Transfer deal or no deal
Summer scramble gathers pace for coveted stars
A prime example of why footballers' statements should never be taken at face value. During the Confederations Cup last month, Luis Suarez made it explicit that he wanted to leave England and especially the English media.
"I have suffered too much. I am not prepared to put up with the English press any more," he said.
The new season should have seen Suarez in a clearing in the Amazon rainforest playing football with the Guarani tribe as far from the internet or a newspaper as possible.
Instead, he is agitating for a move to the capital of England, where every English national newspaper is produced.
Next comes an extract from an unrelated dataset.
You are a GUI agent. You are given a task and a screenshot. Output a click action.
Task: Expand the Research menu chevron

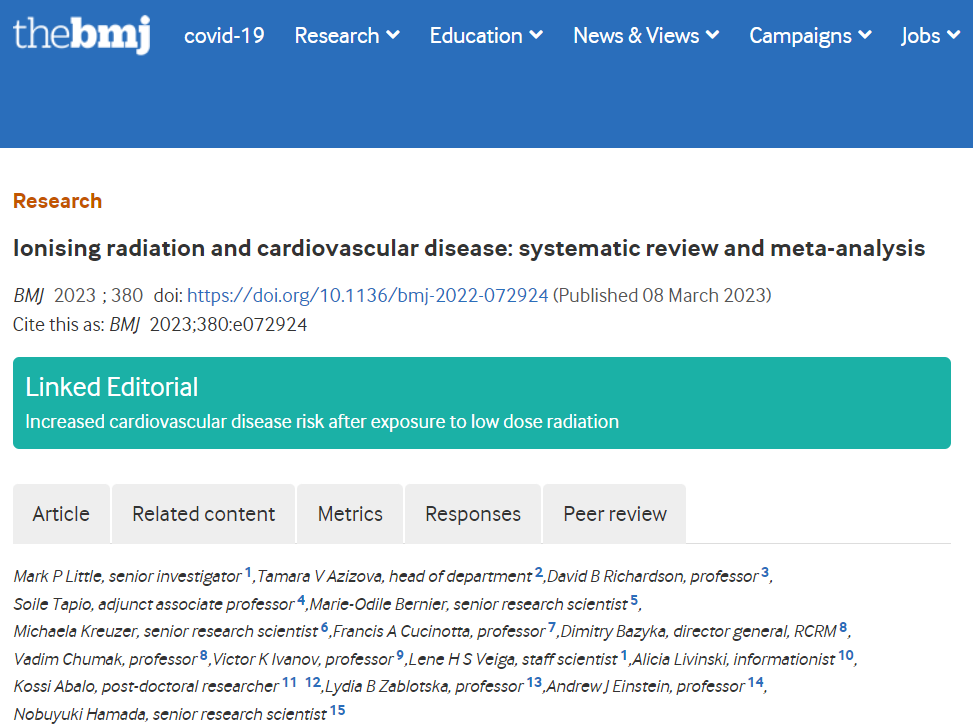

Arsenal's bid of one pound more than the £40m buyout clause in Suarez's contract is like a poker player saying he knows your cards.
After wondering for five minutes where the Arsenal chief executive, Ivan Gazidis, could possibly have got this information, Liverpool's only option is to extricate themselves from this with as much dignity as possible.
The last club to try to block Suarez's demands for a move, Groningen, found themselves sued by the player Kenny Dalglish used to call "a wee smiley guy".
Wayne Rooney (Manchester Utd to Chelsea) 7/10
It feels like the final scene of a Hammer horror film where a grave opens, a gnarled hand emerges and the hero is dragged down among the dead. Even in retirement Alex Ferguson's influence is being felt on Wayne Rooney, a man who in Ferguson's view, has twice held Manchester United to ransom.
Although Rooney denies handing in a second transfer request at the fag end of last season, he appears to have comprehensively lost the battle for hearts and minds at Old Trafford.
Yesterday's 'Manchester Evening News' had as its back page an interview with Joe Ruane, who as an 11-year-old held up a placard telling Ferguson: "Please buy Wayne Rooney". He did and Joe was invited to the signing ceremony in 2004. Nine years older, Joe thinks Rooney "absurd."
The tricky part for United is that a deal with Chelsea breaks Ferguson''s rule about never selling a major player to a domestic rival – and that David Moyes' first home game is against Chelsea. It may be a long, drawn-out affair.
Gareth Bale (Tottenham to Real Madrid) 6/10
It was hardly Margaret Thatcher shouting: "No, no, no!" on the floor of the House of Commons. When asked about the finest Welsh footballer since Ryan Giggs departing for the Bernabeu, Andre Villas-Boas said: "He is a player we are willing to continue to have."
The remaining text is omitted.